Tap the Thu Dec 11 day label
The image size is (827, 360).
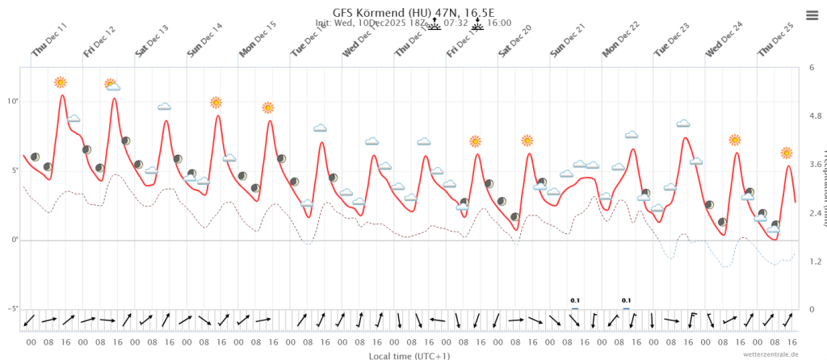click(x=49, y=40)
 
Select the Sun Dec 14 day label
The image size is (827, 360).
click(x=205, y=40)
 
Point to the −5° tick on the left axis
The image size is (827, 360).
click(x=12, y=309)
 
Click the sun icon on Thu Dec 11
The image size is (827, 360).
click(x=61, y=82)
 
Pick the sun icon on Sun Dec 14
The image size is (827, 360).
click(x=216, y=103)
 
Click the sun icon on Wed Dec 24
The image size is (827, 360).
click(x=735, y=140)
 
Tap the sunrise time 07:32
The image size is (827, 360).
click(x=457, y=23)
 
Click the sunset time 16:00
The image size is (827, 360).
click(x=499, y=23)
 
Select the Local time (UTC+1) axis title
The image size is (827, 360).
click(x=409, y=354)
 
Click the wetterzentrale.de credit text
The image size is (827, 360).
click(x=770, y=354)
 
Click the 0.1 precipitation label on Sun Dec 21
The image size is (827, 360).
click(x=575, y=300)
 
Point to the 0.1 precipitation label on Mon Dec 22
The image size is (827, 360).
click(x=626, y=300)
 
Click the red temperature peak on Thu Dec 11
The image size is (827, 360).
click(x=62, y=95)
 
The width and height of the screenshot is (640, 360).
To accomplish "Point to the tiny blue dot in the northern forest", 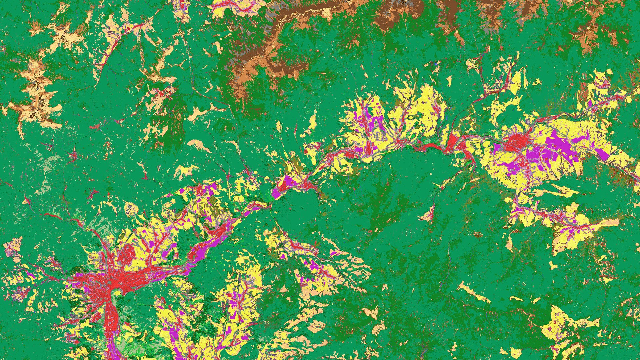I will click(x=436, y=63).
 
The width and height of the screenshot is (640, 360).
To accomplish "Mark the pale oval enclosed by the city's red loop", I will click(x=116, y=293).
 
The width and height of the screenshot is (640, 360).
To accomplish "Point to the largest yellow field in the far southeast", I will click(x=563, y=320).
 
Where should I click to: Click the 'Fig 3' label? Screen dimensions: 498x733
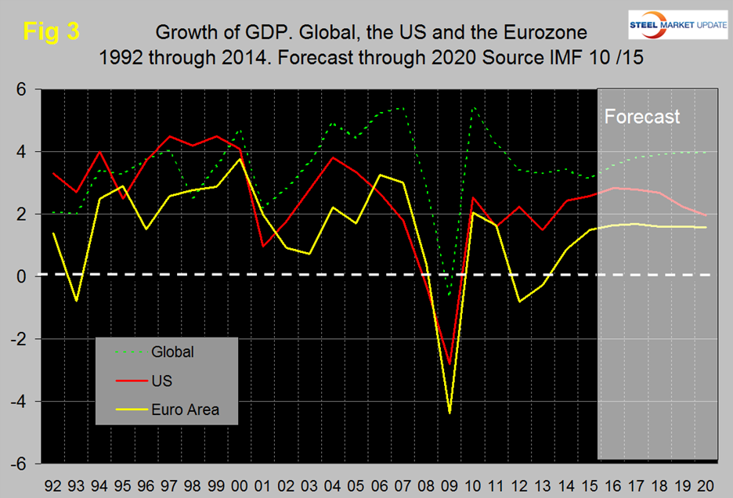click(x=51, y=32)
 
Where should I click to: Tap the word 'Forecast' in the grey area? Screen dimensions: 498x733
click(x=642, y=117)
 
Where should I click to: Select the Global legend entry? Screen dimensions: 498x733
click(x=173, y=352)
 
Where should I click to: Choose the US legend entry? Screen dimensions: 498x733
click(x=160, y=381)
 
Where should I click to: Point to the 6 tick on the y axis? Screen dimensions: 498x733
click(x=23, y=89)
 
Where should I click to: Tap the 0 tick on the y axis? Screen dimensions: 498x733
click(x=23, y=276)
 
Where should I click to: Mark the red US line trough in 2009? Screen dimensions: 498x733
click(x=450, y=365)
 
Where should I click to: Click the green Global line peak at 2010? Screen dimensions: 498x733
click(x=474, y=107)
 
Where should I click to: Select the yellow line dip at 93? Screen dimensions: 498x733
click(x=76, y=301)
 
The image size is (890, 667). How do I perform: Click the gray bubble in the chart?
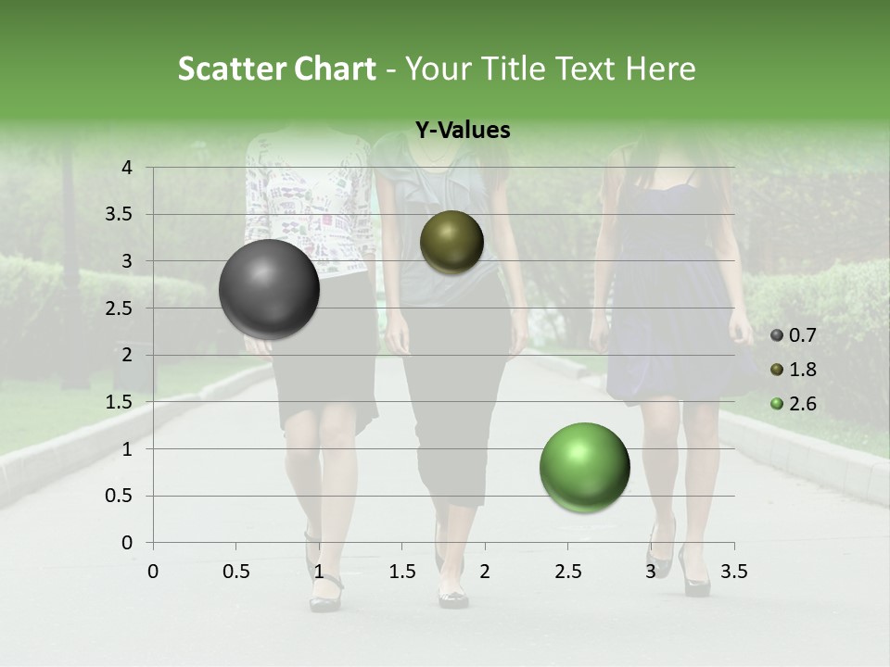tap(269, 289)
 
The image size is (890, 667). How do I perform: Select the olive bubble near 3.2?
tap(451, 243)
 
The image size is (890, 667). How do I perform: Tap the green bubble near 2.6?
tap(584, 467)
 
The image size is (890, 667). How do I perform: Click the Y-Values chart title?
tap(462, 131)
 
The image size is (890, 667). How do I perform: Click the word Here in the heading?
tap(659, 69)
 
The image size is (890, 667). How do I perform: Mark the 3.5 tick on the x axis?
tap(733, 571)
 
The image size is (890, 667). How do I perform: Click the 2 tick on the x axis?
tap(484, 571)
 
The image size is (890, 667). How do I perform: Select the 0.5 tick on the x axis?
tap(235, 571)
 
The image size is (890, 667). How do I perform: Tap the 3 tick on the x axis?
tap(650, 571)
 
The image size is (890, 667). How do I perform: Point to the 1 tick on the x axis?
tap(319, 571)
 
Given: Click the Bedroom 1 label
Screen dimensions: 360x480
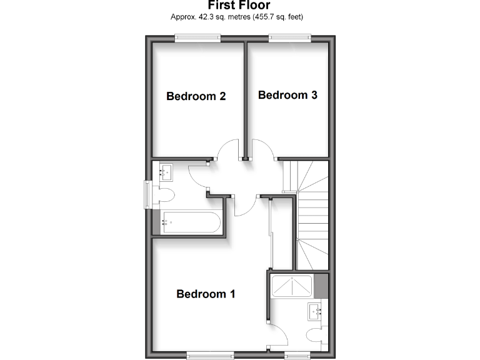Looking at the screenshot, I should (206, 294).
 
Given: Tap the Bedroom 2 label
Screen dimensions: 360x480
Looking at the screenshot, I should (196, 96).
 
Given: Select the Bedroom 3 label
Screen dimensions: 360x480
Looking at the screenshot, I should (288, 95).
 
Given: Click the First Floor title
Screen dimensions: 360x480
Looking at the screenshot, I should (239, 6).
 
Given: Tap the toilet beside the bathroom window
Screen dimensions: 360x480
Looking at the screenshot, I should (165, 194).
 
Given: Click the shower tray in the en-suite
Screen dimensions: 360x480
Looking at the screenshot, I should (292, 286).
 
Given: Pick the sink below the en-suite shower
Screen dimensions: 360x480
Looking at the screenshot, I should (315, 311).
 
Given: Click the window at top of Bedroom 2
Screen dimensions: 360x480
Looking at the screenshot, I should (198, 38).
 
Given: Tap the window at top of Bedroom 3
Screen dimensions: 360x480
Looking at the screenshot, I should (289, 38).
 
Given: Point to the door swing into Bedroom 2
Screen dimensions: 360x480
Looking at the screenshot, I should (228, 151).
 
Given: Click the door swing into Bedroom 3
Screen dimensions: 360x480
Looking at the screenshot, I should (263, 151).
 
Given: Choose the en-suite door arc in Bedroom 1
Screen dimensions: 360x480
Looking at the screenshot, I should (278, 335).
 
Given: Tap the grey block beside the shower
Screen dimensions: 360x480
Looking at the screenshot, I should (321, 286).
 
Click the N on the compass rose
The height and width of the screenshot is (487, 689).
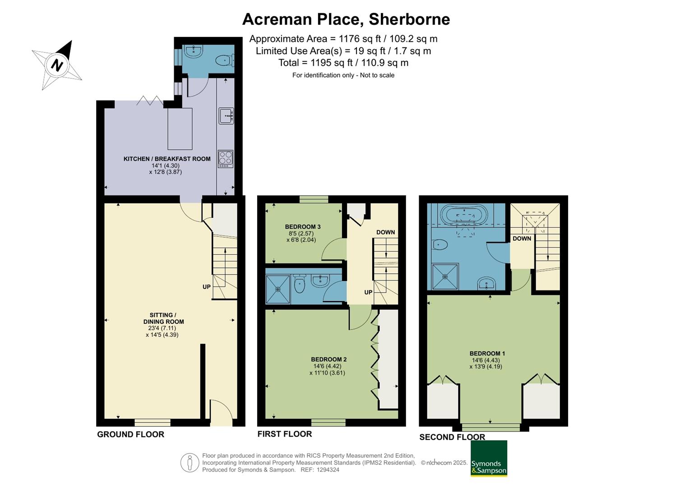57,65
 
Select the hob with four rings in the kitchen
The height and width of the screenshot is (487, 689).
226,159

= Short problem =
Reproduce the stretch of the records from the very start through the line containing "click(x=62, y=95)", including both ends and omitting the pictures.

= The output =
Tap the Thu Dec 11 day label
The image size is (827, 360).
click(x=49, y=40)
 
Select the Sun Dec 14 day label
The image size is (827, 360).
click(x=205, y=40)
 
Point to the −5° tick on the left axis
The image size is (827, 360).
click(x=12, y=309)
 
Click the sun icon on Thu Dec 11
The image size is (827, 360).
click(x=61, y=82)
 
Pick the sun icon on Sun Dec 14
The image size is (827, 360).
click(x=216, y=103)
 
Click the sun icon on Wed Dec 24
The image size is (827, 360).
click(x=735, y=140)
 
Tap the sunrise time 07:32
The image size is (827, 360).
click(x=457, y=23)
 
Click the sunset time 16:00
The image size is (827, 360).
click(x=499, y=23)
 
Select the Local time (UTC+1) axis title
The image size is (827, 360).
click(x=409, y=354)
 
Click the wetterzentrale.de credit text
The image size is (827, 360).
click(x=770, y=354)
 
Click the 0.1 precipitation label on Sun Dec 21
The image size is (827, 360).
click(x=575, y=300)
 
Point to the 0.1 precipitation label on Mon Dec 22
The image size is (827, 360).
click(x=626, y=300)
 
Click the red temperature peak on Thu Dec 11
The image size is (827, 360).
click(x=62, y=95)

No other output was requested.